Task item ▸ In your copy, leave out the pictures and repeat every record exactly.

Data provided ▸
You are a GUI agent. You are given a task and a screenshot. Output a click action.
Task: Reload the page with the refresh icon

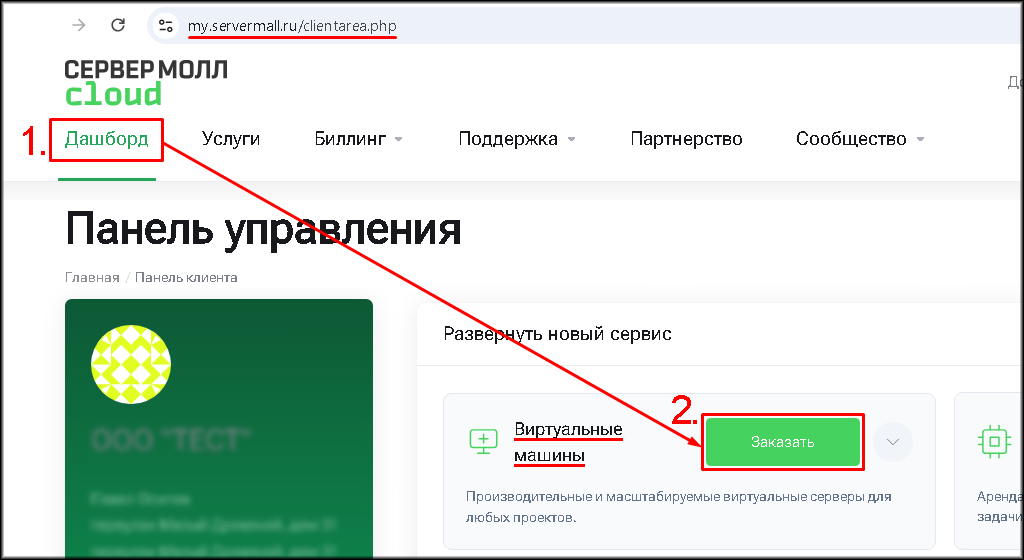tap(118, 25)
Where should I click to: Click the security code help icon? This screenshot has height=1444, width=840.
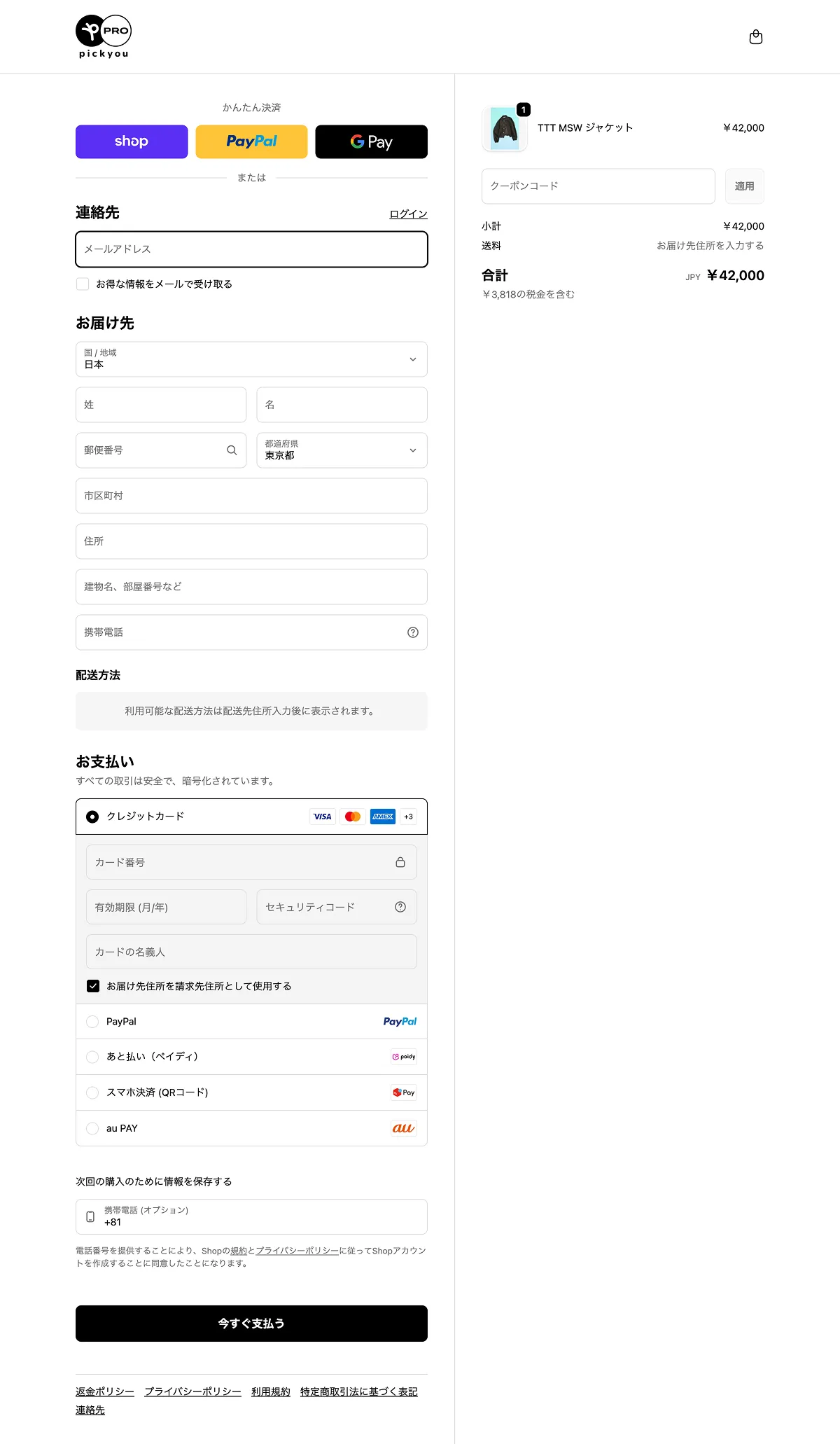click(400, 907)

Written solution ▸
You are a GUI agent. You are given a task and a screenshot. Output a click action.
Task: Reload the page with the refresh icon

tap(118, 25)
Where should I click to: Click the security code help icon? This screenshot has height=1444, width=840.
click(400, 907)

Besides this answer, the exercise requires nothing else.